What changes vs. what keeps your bug reproducible
Which columns are faked and which survive to trigger the issue. Detection is name-based against a fixed regex (lib/security/security-processor.ts).
| Column | Example header | After scrambling | Why it matters for the repro |
|---|---|---|---|
| Identifier | name, email, phone | Faked | Removed before the sample goes public |
| Location | address, city, zip | Faked | Removed; rarely the cause of a parsing bug anyway |
| Record key | id, order_id, uuid | Preserved | Not a PII token -> the row the maintainer needs to find survives |
| Edge-case value | amount, raw, payload | Preserved | The weird value that breaks the parser is untouched |
| Encoding / delimiter | (the bytes themselves) | Preserved | PapaParse round-trips structure; quoting and commas survive |
| Timestamp / status | created_at, status_code | Preserved | Temporal and state context the maintainer needs is intact |
The complete control surface
Every control this tool exposes, from lib/security/security-tool-schemas.ts. There is no redaction-style, field-list, or fake-format option.
| Control | Type / values | Default | What it actually does |
|---|---|---|---|
seed | number (optional) | (blank) | Blank = fresh randomness each run. A number calls faker.seed(n) for identical output from the same input. Determinism, not encryption, not reversible |
format | enum: auto / csv / json | auto | Server-safe auto treats a leading [/{ as JSON, else CSV. In-browser the JSON path is the .json extension. Force with csv / json |
| Field / column list | (not a control) | — | Fixed in code (PII_FIELDS_REGEX). Cannot be edited in the UI |
Tier, formats, and size limits
Metadata from lib/security/security-tools-registry.ts and limits from lib/tier-limits.ts. Samples for bug reports are usually tiny, so limits rarely bite.
| Property | Value | Note |
|---|---|---|
| Minimum tier | Pro | minTier: "pro" — not on Free |
| Input formats | CSV, JSON | JSON via JSON.parse; no .xlsx/.ods |
| Output | Text (CSV or pretty-printed JSON) | <name>-scrambled.<ext> |
| Pro limits | 100 MB / 5 files | Security family — far larger than any repro sample |
| Pro-media / Developer | 500 MB / 50 · 2 GB / unlimited | Higher tiers |
| Multiple files | Accepted | acceptsMultiple: true — anonymise a few samples at once |
Cookbook
Before/after samples for public sharing. The PII columns change; the columns that reproduce the bug stay exactly the same. Faker values are illustrative — set a seed if you'll resend.

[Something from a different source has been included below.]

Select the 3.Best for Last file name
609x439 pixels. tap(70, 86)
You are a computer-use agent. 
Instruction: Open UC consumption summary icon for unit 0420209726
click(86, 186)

Repro sample for a CSV parser bug
The bug is an unescaped quote in the amount column on row 2. Names/emails get faked, but the amount value (the actual cause) and the id are preserved, so the sample still breaks the parser.
Input (repro.csv): id,name,email,amount 1,Sarah Chen,sarah.chen@acme.io,"1,200" 2,Tomás Reyes,treyes@globex.com,"3""500" Output (repro-scrambled.csv): id,name,email,amount 1,Dr. Elena Rosales,Reanna.Lockman@yahoo.com,"1,200" 2,Marcus Hettinger,Jaylin.Bode@gmail.com,"3""500" Names/emails faked; the malformed amount that triggers the bug and the row ids are preserved exactly.

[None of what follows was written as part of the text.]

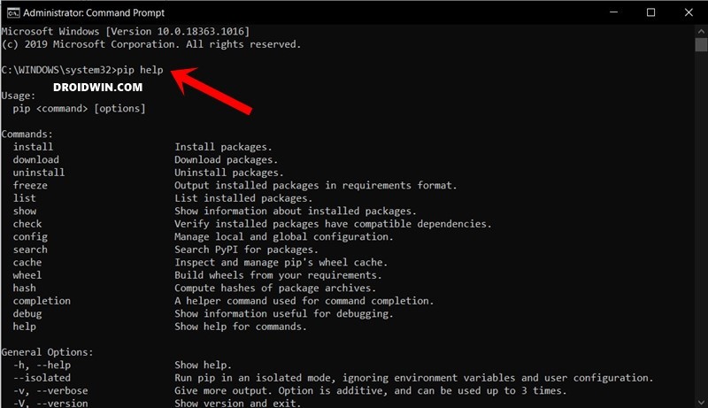708x408 pixels.
Task: Click the 'uninstall' command entry
Action: [39, 173]
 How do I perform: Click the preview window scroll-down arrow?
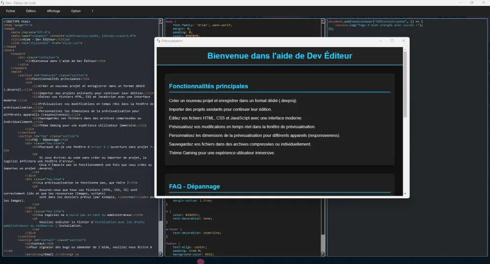[405, 194]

JSON sample for a GitHub issue
A nested record reproducing a serialization bug. name/email are faked; the id, the numeric edge value 0, and the empty-array tags (the actual repro) survive.
Input (issue.json):
{
"id": "ord_8821",
"customer": { "name": "Priya Nair", "email": "priya@shop.co" },
"qty": 0,
"tags": []
}
Output (issue-scrambled.json):
{
"id": "ord_8821",
"customer": { "name": "Dr. Elena Rosales", "email": "Reanna.Lockman@yahoo.com" },
"qty": 0,
"tags": []
}Open dataset row sample
Publishing rows of an analytics dataset. Identifier columns are faked; the measured columns the dataset is actually about are preserved, so the published sample is both useful and safe.
Input (sample.csv): name,email,page,duration_ms,bounced Li Wei,li.wei@x.com,/pricing,4200,false Output (sample-scrambled.csv): name,email,page,duration_ms,bounced Mavis Goldner,Lonnie_Cremin@hotmail.com,/pricing,4200,false The analytic columns (page, duration_ms, bounced) survive; only the identifiers were faked.
Reproducible sample for a long thread
Set a seed so you can hand the maintainer the exact same anonymised file again later without re-leaking anything.
Input (case.csv): case_id,first_name,last_name,email,status 9,Aisha,Khan,aisha.khan@corp.net,open seed = 99 Output (every run with seed 99 is identical): case_id,first_name,last_name,email,status 9,<fake>,<fake>,<fake>,open case_id + status preserved -> the maintainer can match the row.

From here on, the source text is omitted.